Differente anche la gestione del tema dell’alcool. Il film calca molto la mano sul fatto che Stan non beva mai. È un vanto per lui, uno dei motivi per i quali si sente migliore degli altri. È in realtà una paura, quella di trasformarsi come suo padre. Il suo alcolismo si palesa in maniera più naturale nel romanzo, mentre Guillermo del Toro dà un peso specifico al quel primo bicchiere che afferra nello studio di Lilith Ritter. Ha però un senso quella scena, dal momento che pare quasi lei lo stia avvelenando, servendogli quel drink. Non è veleno nel senso letterale del termine ma di certo evidenzia come i suoi artigli siano giunti più in profondità dentro di lui, ormai impossibili da estirpare.
Il personaggio di Stan viene presentato in maniera differente. Il film tende a creare una netta distinzione tra la prima parte e la seconda. Nel primo blocco dà l’impressione d’essere quasi un buono, dal passato oscuro ma dall’animo gentile. Pare essere realmente interessato a Molly e aver ucciso Pete per errore, scambiando la bottiglia. Nel libro invece è chiaramente un personaggio viscido e pericoloso fin dall’inizio. Affascinante, certo, ma non quel buono che il film prova a venderci.
Cosa accade tra Stan e suo padre sono cose ben differenti nel libro e nel film. Bradley Cooper gli dice chiaramente di odiarlo, ritenendole debole e crudele. Lo lascia al gelo, indebolendolo fino a ucciderlo, per poi dar fuoco al suo cadavere e alla casa che lo ha rinchiuso per tanti anni. Nel libro l’odio è evidente e raccontato in svariati episodi. Stan però lascia la casa e vi torna molto dopo, trovando il genitore nuovamente sposato. Decide allora di mettere in atto il proprio numero su di lui, parlando della presenza di un animale. Uno spirito nefasto, con riferimento al suo cane, morto quando era un ragazzo, che sospetta sia stato picchiato a morte dal padre. Uno spettro che potrebbe tormentarlo fino alla sua morte. È così che i due si lasciano per sempre.

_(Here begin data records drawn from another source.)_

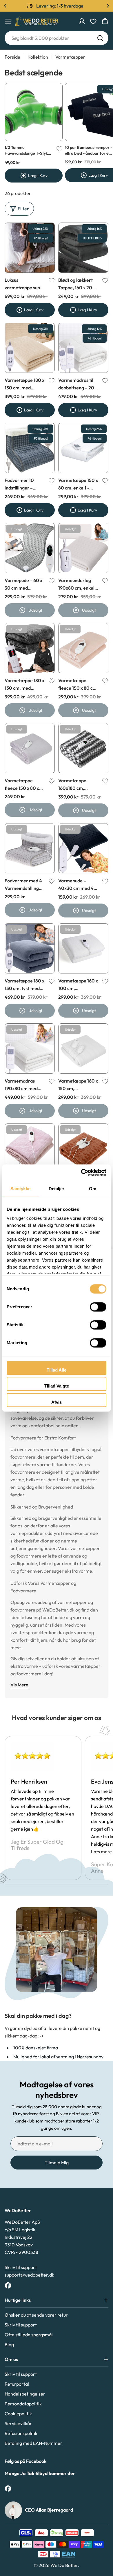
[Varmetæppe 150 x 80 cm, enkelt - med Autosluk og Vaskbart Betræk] (83, 448)
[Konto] (81, 21)
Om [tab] (92, 1188)
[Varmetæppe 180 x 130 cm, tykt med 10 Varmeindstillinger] (29, 948)
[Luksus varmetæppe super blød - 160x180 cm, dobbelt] (29, 247)
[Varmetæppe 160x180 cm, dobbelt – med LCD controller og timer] (29, 1148)
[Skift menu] (8, 21)
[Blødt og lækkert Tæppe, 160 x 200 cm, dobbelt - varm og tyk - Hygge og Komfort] (83, 247)
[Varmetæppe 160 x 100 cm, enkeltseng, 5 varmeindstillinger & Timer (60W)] (83, 948)
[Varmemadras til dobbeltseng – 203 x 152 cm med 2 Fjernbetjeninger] (83, 348)
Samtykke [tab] (20, 1188)
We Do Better (64, 2565)
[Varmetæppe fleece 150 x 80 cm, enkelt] (83, 648)
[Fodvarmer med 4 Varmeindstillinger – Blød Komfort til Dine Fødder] (29, 848)
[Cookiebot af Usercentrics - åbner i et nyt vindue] (81, 1172)
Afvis (56, 1402)
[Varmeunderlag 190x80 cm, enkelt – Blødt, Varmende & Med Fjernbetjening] (83, 548)
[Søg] (100, 38)
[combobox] (56, 38)
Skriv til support (21, 2267)
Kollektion (38, 57)
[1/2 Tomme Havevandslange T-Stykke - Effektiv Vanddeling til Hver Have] (33, 112)
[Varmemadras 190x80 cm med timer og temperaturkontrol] (29, 1048)
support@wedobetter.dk (29, 2275)
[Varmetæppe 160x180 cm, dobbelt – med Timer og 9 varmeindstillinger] (83, 748)
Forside (12, 57)
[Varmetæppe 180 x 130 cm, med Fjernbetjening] (29, 648)
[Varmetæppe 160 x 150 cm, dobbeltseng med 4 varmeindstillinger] (83, 1048)
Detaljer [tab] (57, 1188)
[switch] (98, 1307)
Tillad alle (56, 1370)
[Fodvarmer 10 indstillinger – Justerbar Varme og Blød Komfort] (29, 448)
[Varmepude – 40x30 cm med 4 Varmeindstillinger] (83, 848)
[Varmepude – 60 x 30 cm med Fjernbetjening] (29, 548)
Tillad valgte (56, 1385)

Sono tante le differenze, minime o molto rilevanti, che fanno del libro e del film due esperienze in buona parte differenti. È possibile godere di entrambe ed è di sicuro ciò che Guillermo del Toro si augura. L’ultima che intendo riportare ha però una palese importanza. Si parla del crollo finale della figura di Stan. Il regista preferisce non infierire enormemente. Lilith lo umilia, evidenziando quando comune sia il suo intelletto. Lui si ritiene un genio e invece ha probabilmente un disturbo, oltre a svariati complessi. Ciò è chiaro nel romanzo ed è soltanto accennato nel film, che rapidamente mostra la sua caduta.
Il testo si prende invece il suo tempo, raccontando numerosi episodi e offrendogli un nuovo incontro con Zeena, che pare la luce in fondo a quel vicolo oscuro. Si ritrova effettivamente in un circo sconosciuto che rifiuta il suo numero da mentalista, offrendogli un lavoro temporaneo da “geek”. Il film affida a Bradley Cooper la conclusione drammatica, ai suoi sguardi, all’orgoglio perduto nel suo sguardo laconico e a quella risata che sa di pianto mascherato. Il romanzo invece va oltre e non offre speranze di un possibile ritorno in auge. Dietro la maschera dell’intrattenitore non vi era altro che un uomo più che comune, ritenutosi grande e crollato al suolo da una notevole altura. Non è morto nello schianto ma il suo destino in gabbia, ben descritto, è forse una condanna peggiore.